El hijo golfo
Virginia Giuffre lo tuvo que pasar fatal, una y otra vez, en la cama con ese Príncipe golfo, mientras ella pensaba qué chuches iba a comprar con el dinero que le proporcionaba la señora Maxwell a cambio de su sacrificio
Llevo muchos años sin hablar con el Príncipe Andrés del Reino Unido. Exactamente, los mismos años que tengo. No he hablado con él en mi vida. Por su notoriedad, algo sé acerca de su persona, y celebro que él no sepa absolutamente nada de la mía. No obstante me dispongo a disculparlo dentro del límite de la legalidad. Es un golfo. Y con veinte años de retraso, va a ser juzgado en los Estados Unidos acusado de haber abusado sexualmente de la señorita Virginia Giuffre, una cándida palomita a sus 17 años. Como el Príncipe Andrés, la señorita Giuffre asistía a las fiestas y orgías que organizaba Jeffrey Epstein con la exquisita colaboración de Ghislaine Maxwell. Ella acudía con la pureza de la Cenicienta. Los hombres abusaban de su inocencia, una y otra vez, porque la señorita Giuffre, a pesar del tormento gimnástico que protagonizaba en las camas con los malvados hombres, no se perdía una fiesta del degenerado Epstein y la celestina Maxwell. A cambio de dinero, claro, pero con diecisiete años esas cosas no entran en la cabeza de una niña tan pura. Tampoco se le antojó extraño que Epstein le regalara 500.000 dólares a cambio de discreción y silencio para evitar demandas tardías e inoportunas.
Para mí, que Virginia Giuffre, cuando era invitada a casa de Epstein o de Maxwell, asistía encantada pensando que se trataba de una merienda-cena benéfica, o como mucho, de un «pijama party». Lógicamente, el Príncipe Andrés, la engañó en diferentes encuentros, y la pobre niña no pudo evitar que Su Alteza se la cepillara, porque Su Alteza –dato que ignoraba la infeliz muchachilla–, estaba más salido que el culo de un mandril. Lo tuvo que pasar fatal, una y otra vez, en la cama con ese Príncipe golfo, mientras ella pensaba qué chuches iba a comprar con el dinero que le proporcionaba la señora Maxwell a cambio de su sacrificio. Sus encuentros no sólo tuvieron lugar en los Estados Unidos. En cierta ocasión, el Príncipe Andrés pasó con ella la noche en el hogar londinense de la señora Maxwell, sito en el barrio de Belgravia. Lo pasó muy mal la candorosa mocita, si bien su cuenta corriente experimentó una crecida como las del Ebro a su paso por Zaragoza cuando cae del cielo más agua de la prevista.
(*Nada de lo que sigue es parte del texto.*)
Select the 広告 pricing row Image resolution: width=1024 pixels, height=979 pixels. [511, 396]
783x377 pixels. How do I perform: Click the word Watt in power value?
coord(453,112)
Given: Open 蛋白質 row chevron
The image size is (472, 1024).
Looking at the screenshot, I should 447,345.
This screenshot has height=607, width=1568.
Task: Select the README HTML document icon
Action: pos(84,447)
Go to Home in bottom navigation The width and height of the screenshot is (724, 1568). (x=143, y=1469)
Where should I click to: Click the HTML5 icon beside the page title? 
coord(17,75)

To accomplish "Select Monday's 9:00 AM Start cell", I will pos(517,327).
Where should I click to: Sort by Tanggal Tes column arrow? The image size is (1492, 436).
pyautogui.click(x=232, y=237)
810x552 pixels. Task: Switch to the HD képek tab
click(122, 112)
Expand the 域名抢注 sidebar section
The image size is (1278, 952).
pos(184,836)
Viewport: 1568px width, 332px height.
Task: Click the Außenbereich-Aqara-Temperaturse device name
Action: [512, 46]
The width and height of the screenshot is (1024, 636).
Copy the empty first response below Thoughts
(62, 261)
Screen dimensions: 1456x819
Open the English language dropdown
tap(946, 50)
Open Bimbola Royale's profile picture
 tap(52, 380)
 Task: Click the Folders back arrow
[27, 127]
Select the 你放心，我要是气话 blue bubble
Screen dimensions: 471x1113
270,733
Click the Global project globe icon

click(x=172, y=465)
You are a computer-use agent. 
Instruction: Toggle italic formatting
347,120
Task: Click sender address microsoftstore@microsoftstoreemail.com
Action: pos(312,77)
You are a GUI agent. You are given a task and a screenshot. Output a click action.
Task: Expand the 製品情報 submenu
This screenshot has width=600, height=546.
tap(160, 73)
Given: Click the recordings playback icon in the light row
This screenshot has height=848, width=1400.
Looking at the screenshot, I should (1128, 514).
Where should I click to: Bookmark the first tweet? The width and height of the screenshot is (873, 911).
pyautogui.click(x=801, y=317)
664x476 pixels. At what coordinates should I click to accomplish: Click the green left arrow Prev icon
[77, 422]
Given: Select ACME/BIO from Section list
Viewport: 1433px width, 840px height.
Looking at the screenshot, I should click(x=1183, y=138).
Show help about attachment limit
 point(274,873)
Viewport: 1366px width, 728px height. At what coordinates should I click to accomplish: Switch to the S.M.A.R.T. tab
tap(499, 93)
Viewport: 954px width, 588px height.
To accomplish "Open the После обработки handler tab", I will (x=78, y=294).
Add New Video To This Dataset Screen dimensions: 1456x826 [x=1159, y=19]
En la fotografía acusadora, el Príncipe desbocado toquetea el costado izquierdo de su víctima, y ella, sonriente –también le obligaban a sonreír–, corresponde posando su mano derecha en el costado diestro de su insaciable violador. A ella, a él, y a la celestina, que también aparece en un segundo plano en el documento acusador no se les caen las sonrisas de la boca, no porque la señorita Giuffre quisiera dejar constancia de su alegría por el dinero percibido, sino por su facilidad para la sonrisa cuando tenía 17 años. Cosas de la juventud. Archivando papeles y documentos, encontré días atrás una fotografía de mi juventud posando sonriente junto a la señora Segrelles madre, y eso demuestra que en la juventud uno no sabe qué cara poner cuando no se tiene experiencia fotográfica.
Escrito todo lo anterior, me veo en la obligación de reconocer que Andrés de Inglaterra es un profanador de purezas. Ella fue sorprendida la primera vez, y mantuvo su sorpresa en el decimoquinto, porque a los 17 años todo sorprende. Como la pobre y sencilla pastorcilla Fuencisla Turull de Capellá, que fue vilmente seducida por el conde de Granús del Solanot, en tierras de éste último. Él descabalgó, se acercó a la pastorcilla y le preguntó en versos, utilizando el «castellá ó espanyol»:
Que tan colorada estás?–
Y ella respondió manteniendo la métrica y la rima:
Y Dios pone lo demás–
Y el malvado conde abusó de ella.
En fin, que este Príncipe, el hijo golfo de Isabel II, merece mucha cárcel. Y ella, una compensación monetaria, por su suplicio.